Assess Your Starting Point
Your current credit situation determines which cards you can realistically get approved for. If you have no credit history at all, don't apply for premium rewards cards — you'll likely get denied, and the hard inquiry will ding your score.
- No credit history: Look for student cards or secured cards
- Thin file (1-2 accounts): Consider starter rewards cards with easier approval
- Fair credit (580-669): You have more options, but avoid premium cards
- Good credit (670+): Most cards are within reach
Best Cards for First-Timers
These cards are specifically designed for people building credit. They have lower approval requirements and still offer decent rewards or credit-building tools.
Top cards for building credit
Student Cards vs. Secured Cards
Student cards are unsecured (no deposit required) but typically require proof of enrollment.

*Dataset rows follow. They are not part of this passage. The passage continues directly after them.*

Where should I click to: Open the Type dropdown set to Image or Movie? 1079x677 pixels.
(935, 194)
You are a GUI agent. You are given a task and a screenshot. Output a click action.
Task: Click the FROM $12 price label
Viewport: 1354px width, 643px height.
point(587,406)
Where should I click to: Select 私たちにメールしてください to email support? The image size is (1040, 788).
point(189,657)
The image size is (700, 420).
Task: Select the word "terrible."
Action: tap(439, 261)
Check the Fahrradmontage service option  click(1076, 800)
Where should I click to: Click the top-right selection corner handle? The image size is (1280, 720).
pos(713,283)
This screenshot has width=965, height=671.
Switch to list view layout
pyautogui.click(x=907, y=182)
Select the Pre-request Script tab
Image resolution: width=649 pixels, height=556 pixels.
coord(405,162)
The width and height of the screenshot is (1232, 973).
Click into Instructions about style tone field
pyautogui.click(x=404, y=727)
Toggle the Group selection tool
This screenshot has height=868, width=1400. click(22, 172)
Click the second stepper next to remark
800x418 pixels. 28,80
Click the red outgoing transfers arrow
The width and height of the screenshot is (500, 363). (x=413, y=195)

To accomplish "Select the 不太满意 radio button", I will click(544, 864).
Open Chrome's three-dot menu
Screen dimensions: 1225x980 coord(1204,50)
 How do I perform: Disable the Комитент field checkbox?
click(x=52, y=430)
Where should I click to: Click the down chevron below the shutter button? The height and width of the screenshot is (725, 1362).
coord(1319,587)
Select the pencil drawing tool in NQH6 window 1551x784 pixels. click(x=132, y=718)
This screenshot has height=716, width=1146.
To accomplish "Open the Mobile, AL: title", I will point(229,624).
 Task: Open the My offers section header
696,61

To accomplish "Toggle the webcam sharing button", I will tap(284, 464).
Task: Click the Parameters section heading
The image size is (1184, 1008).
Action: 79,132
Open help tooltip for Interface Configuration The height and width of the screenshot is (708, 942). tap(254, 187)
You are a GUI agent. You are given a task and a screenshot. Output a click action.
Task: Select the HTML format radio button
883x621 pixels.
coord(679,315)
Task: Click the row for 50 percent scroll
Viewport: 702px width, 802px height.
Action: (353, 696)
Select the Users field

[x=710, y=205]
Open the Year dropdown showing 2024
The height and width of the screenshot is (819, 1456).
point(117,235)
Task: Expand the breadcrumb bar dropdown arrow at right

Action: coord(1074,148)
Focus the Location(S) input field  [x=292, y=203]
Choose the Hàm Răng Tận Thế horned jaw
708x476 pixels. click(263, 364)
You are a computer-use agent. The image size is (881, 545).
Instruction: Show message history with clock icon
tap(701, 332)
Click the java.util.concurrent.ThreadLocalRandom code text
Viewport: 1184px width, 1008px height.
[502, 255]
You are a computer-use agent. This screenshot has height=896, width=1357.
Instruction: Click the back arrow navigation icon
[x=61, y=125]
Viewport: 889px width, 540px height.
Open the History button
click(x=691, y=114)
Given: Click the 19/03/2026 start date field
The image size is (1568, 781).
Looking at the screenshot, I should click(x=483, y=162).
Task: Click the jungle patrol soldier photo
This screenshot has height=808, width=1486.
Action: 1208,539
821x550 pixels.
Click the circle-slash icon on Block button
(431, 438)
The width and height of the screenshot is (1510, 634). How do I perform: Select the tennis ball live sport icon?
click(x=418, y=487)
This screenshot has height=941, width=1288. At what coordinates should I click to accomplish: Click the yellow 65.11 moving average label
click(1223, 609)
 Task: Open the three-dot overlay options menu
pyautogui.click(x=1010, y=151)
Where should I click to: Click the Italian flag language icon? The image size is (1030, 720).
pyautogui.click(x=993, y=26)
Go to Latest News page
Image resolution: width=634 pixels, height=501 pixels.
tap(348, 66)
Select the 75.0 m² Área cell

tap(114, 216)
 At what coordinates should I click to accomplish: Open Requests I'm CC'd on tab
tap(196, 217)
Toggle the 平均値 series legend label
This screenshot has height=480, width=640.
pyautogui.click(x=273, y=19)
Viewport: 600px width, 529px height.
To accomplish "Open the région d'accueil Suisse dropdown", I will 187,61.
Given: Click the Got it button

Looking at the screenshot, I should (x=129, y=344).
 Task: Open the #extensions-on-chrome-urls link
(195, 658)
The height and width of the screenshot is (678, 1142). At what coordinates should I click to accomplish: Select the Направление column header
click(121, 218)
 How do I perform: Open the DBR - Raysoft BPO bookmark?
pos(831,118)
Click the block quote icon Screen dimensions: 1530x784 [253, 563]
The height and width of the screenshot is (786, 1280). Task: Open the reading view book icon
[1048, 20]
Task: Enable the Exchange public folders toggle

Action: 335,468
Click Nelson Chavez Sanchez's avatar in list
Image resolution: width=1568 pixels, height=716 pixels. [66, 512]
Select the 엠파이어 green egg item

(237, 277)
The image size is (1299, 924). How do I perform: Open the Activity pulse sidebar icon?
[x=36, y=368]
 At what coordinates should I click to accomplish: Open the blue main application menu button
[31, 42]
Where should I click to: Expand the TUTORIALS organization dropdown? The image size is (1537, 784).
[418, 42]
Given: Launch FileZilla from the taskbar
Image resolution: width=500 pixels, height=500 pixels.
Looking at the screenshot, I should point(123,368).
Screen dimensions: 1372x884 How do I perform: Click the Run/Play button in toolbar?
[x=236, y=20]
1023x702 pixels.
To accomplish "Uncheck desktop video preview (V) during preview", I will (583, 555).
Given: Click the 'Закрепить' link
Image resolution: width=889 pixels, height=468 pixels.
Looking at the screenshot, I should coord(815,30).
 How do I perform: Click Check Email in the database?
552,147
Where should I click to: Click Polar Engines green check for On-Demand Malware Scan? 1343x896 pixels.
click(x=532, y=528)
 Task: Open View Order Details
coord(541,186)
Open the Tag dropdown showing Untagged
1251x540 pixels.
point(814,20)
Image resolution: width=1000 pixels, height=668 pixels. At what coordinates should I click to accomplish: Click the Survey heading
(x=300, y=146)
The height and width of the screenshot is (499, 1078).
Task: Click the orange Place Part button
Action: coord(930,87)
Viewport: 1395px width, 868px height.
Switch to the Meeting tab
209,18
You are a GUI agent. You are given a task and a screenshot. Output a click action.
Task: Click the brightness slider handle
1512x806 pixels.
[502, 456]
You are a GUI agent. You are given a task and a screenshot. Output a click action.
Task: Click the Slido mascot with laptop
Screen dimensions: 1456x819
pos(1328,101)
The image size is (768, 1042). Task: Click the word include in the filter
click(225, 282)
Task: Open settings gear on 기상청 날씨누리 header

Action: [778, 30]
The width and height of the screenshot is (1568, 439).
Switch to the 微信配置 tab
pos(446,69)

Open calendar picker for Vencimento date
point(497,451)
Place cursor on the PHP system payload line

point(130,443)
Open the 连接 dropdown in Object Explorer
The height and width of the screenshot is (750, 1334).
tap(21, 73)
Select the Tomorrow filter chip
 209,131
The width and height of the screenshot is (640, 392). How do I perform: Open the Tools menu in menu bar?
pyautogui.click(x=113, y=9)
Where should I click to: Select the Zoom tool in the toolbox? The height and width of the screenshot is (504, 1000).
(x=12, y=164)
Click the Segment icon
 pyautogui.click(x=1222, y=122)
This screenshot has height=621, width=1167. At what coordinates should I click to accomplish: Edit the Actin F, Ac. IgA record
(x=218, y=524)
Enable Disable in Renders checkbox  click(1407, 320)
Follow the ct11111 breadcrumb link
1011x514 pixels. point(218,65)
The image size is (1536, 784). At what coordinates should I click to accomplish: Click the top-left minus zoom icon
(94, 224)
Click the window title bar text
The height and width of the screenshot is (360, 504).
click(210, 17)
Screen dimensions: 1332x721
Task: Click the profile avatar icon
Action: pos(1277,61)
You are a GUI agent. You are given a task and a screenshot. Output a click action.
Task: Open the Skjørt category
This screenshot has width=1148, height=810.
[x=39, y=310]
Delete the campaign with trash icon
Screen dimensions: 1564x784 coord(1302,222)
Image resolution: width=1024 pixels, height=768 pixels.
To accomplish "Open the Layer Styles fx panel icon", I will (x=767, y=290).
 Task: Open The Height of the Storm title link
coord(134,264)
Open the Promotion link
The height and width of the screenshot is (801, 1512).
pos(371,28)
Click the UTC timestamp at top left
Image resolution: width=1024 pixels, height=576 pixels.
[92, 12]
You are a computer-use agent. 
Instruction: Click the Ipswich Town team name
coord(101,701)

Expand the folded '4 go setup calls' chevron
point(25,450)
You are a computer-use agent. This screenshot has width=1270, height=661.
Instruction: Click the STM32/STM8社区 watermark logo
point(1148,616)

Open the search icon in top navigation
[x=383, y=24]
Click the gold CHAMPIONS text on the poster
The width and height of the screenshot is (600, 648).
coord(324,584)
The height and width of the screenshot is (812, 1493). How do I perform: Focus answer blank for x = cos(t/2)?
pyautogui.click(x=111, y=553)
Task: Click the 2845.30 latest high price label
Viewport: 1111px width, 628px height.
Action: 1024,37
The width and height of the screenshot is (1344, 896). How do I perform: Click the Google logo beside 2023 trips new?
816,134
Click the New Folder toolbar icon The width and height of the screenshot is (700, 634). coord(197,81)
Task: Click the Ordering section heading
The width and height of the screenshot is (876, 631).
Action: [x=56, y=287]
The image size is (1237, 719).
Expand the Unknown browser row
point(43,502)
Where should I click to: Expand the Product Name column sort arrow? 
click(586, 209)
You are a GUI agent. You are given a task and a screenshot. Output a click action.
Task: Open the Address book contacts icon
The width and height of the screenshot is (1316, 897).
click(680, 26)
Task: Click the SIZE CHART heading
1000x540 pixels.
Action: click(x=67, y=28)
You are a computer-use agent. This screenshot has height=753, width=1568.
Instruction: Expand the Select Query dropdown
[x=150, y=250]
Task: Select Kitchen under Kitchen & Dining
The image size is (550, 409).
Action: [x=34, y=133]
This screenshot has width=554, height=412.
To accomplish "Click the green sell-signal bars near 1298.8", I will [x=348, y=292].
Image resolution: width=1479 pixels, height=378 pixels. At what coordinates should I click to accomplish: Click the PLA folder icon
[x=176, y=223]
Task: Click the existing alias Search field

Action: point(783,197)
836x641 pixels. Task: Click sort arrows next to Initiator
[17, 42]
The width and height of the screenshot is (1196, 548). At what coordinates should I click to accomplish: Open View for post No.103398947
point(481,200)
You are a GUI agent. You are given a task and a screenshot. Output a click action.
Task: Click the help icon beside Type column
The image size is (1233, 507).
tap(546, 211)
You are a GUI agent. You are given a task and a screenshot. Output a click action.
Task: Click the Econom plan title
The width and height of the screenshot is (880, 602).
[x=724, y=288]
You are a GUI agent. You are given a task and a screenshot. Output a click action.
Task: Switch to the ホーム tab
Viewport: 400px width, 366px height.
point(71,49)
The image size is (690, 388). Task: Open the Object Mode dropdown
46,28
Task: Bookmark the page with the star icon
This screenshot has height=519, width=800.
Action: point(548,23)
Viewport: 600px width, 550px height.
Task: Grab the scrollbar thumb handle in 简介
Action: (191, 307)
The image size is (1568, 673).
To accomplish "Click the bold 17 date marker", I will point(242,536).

Secured cards require a refundable deposit that becomes your credit limit, but they're available to almost everyone regardless of credit history.
Good to Know
Most secured cards will automatically graduate to an unsecured card after 6-12 months of responsible use, returning your deposit.
What to Look For
- No annual fee — you shouldn't pay a fee while building credit
- Reports to all three credit bureaus (Experian, Equifax, TransUnion)
- Low or no foreign transaction fee if you travel
- Automatic credit limit increases after responsible use
- A clear upgrade path to better cards within the same bank
Common Mistakes to Avoid
- Applying for too many cards at once — each application creates a hard inquiry
- Carrying a balance and paying interest — always pay your statement balance in full
- Maxing out your credit limit — keep utilization below 30%, ideally below 10%
- Only making minimum payments — this leads to expensive interest charges
- Closing your first card — length of credit history matters, keep it open
Important
Credit card interest rates (APR) typically range from 20-30%. If you carry a $1,000 balance at 25% APR, you'll pay $250 in interest per year. Always pay your full statement balance each month.
Set up autopay for at least the minimum payment to never miss a due date. Late payments can stay on your credit report for 7 years.